La lingua cercata, trovata e proposta da Dante è una lingua forgiata dal Potere (“illustre, cardinale, aulica e curiale”) e legittimata dall’elite letteraria. Dante deride quei poeti, come Guittone d’Arezzo, che hanno adoperato il linguaggio del popolo.

Con altissima coscienza linguistica, certo: ...io, che ho il mondo come patria, come i pesci hanno il mare, benché abbia bevuto all’Arno prima di mettere i denti. (e peraltro tutte queste citazioni sono traduzioni dal latino del De Vulgari)

Certo l’italiano attuale è una media regionale in qualche modo vissuta, ma fondamentalmente l’italiano è una lingua artificiale, chimica come l’esperanto, che io sto scrivendo, che voi capite, perché ci siamo conformati e aggiustati psichicamente alle sue leggi.
+---+
Rispondi per favore a queste domande sul brano sulla lingua di Dante:
(a) Quale poeta viene indicato come esempio di chi ha adoperato il linguaggio del popolo?
(b) Da quale opera, e da quale lingua, sono tradotte le citazioni?
(c) A quale lingua viene paragonato l'italiano quando è definito "una lingua artificiale"?
+---+
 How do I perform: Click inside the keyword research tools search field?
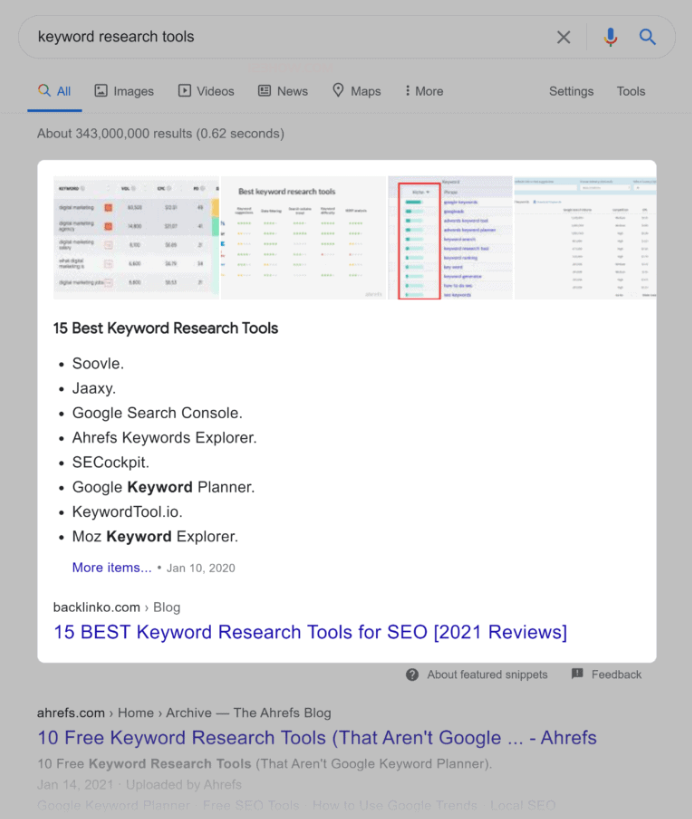(x=280, y=37)
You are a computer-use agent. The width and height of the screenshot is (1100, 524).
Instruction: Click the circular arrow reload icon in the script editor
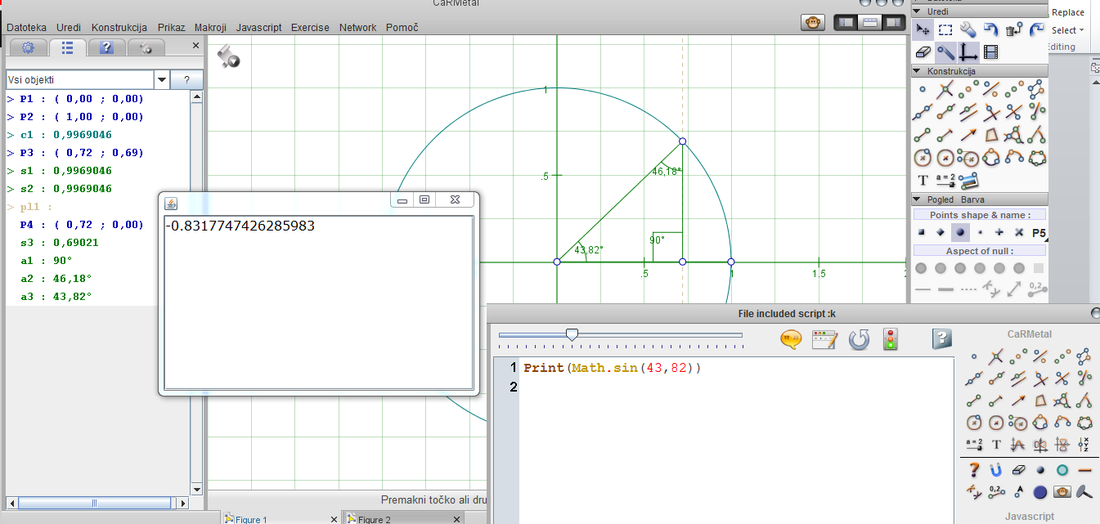[x=858, y=340]
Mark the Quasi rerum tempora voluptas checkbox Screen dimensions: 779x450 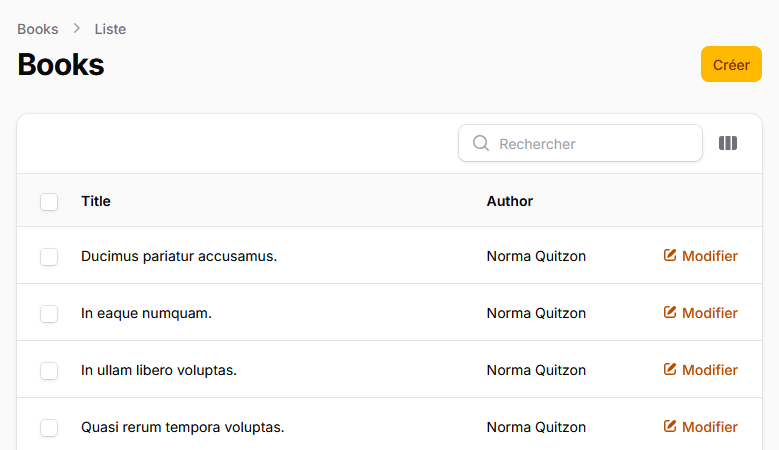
+---+
Soluzione —
(a) Guittone d'Arezzo.
(b) Dal De Vulgari, tradotte dal latino.
(c) All'esperanto.